The aim, the club says, is toward improving player performance.
John Dukes of Video Coach said: “For a coach to effectively impart knowledge, he needs to understand exactly how his team works. Statistics show a coach can only see and understand about 30pc of the game while it’s going on.” The product used is the SceneTracker from US firm DVTel. The product offers, Dukes added, views of the field to give coaches the ability to see more of the game, so they can give proper, targeted feedback to improve player performance: “Every coach is looking for a way to make his team better, this powerful tool has tremendous potential to help coaches reach this goal.”
SceneTracker was originally developed to improve situational awareness where monitoring of fragmented views on multiple screens produced a lack of threat correlation, with security and non-security applications in airports, casinos, sports stadiums and government buildings.
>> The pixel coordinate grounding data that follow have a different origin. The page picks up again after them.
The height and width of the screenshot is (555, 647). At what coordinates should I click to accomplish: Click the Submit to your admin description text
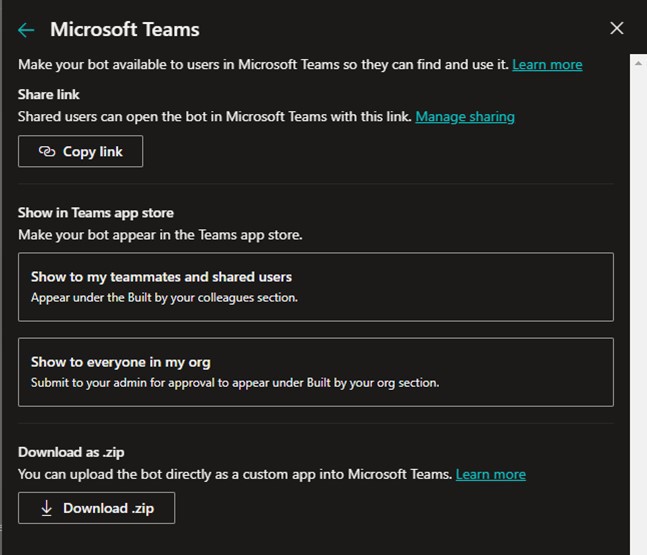point(235,383)
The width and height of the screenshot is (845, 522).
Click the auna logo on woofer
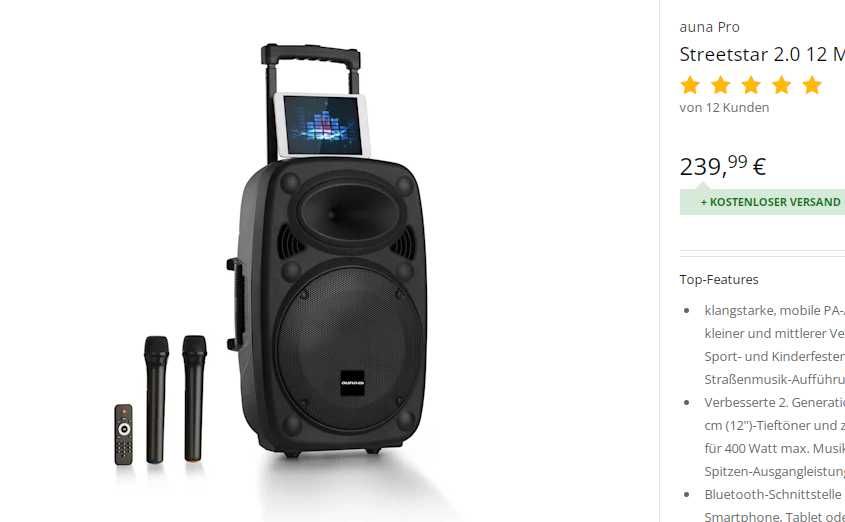click(x=352, y=383)
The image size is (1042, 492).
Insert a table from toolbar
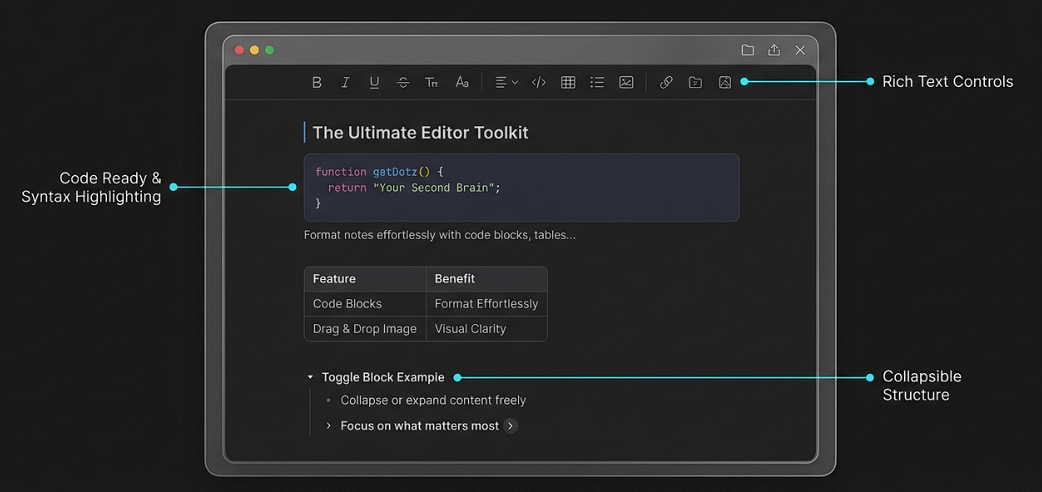(x=568, y=83)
David Petrook, Managing Director for DVTel UK/EMEA, said: "With SceneTracker, the images captured might initially be disjointed, but the perspective continues from stitched image to stitched image, so you can more easily track what’s going on in the scene. This is a brand new way to look at the world, and for the Queens Park Rangers coaching staff it’s like a watching a match from the best seat in the stadium, compared to seeing it in a limited and highly-fragmented way as they did previously.”